Age-appropriate gender-affirming care for transgender and nonbinary people has support from the American Medical Association and the American Academy of Pediatrics. However, opponents of gender-affirming care have expressed concerns about the lack of data on possible long-term consequences of gender-affirming medical treatments in minors.
Dr. Kimberlee Roy, a clinical child and adolescent psychologist with the UVM Medical Center Transgender Youth Program, spoke with Vermont Edition host Connor Cyrus about what gender-affirming care looks like in her clinic. Their conversation below has been edited for clarity. (Cyrus also spoke with Zpora Perry, social worker, case manager, and co-director of the Ryan White Project at UVM Medical Center HIV/AIDS Comprehensive Care Clinic, and you can listen to that conversation in the audio above.)
Connor Cyrus: Let's just have you start us out by telling us about the work you do with the transgender youth program at UVM Medical Center.
Dr. Kimberlee Roy: The transgender youth clinic is an out-patient program where we see children and adolescents who identify as transgender or nonbinary. They come in for an initial assessment with parents, and we do a full biopsychosocial assessment to assess all the different areas of their lives. And this happens before a medical appointment happens.

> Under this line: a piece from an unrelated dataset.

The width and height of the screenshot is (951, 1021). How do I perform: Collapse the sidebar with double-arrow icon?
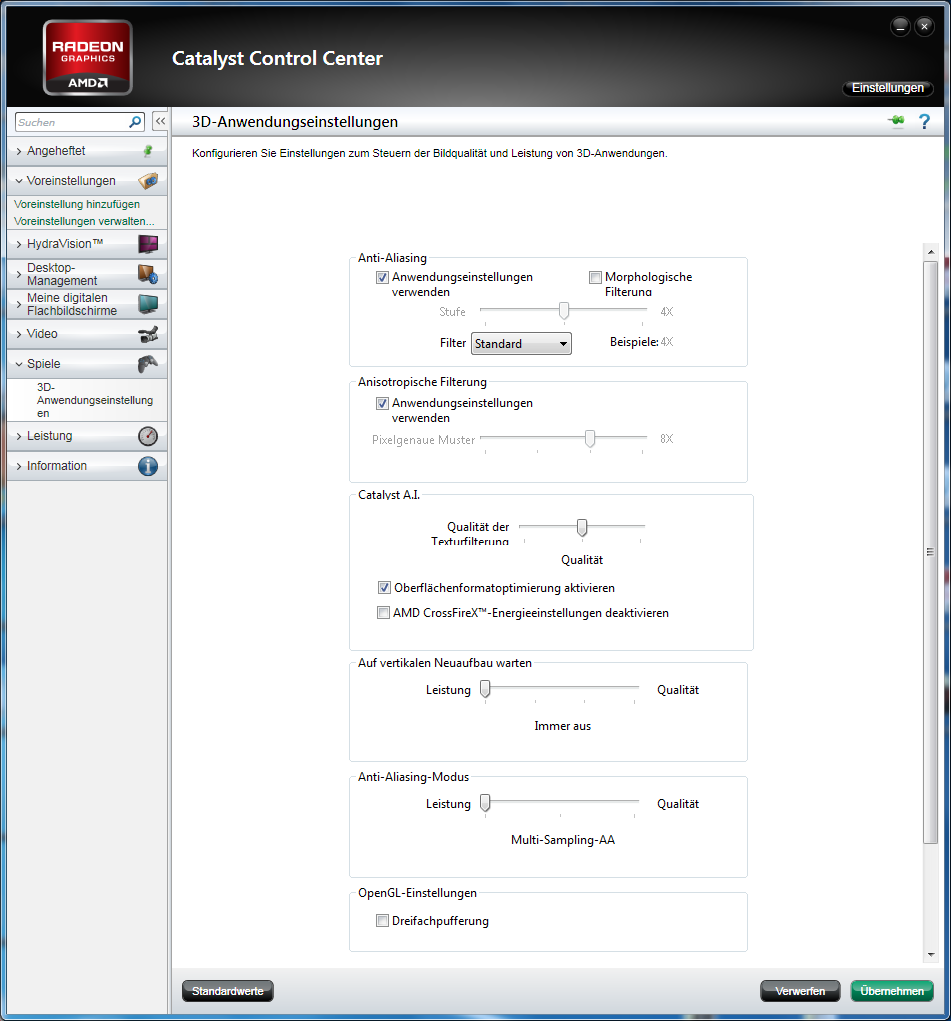point(159,122)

What is a biopsychosocial assessment?
Yes, that is a very big word. Biopsychosocial assessment is basically meaning that you are getting a picture of the whole person --- not just a psychological assessment, where you're just asking about their moods, or feelings or behaviors. You're looking at: How are they functioning physically? How are they functioning mentally, in school, family functioning, all those different things to make sure that you know the total person, as much as you can.
Around what age do you start to see patients and families come in for this biopsychosocial assessment?
We've had patients as young as 5 come in for those assessments. We prefer to wait until they're closer to puberty because the medical side of the clinic will not see any children before they go into puberty. But we do some consultation with some younger patients.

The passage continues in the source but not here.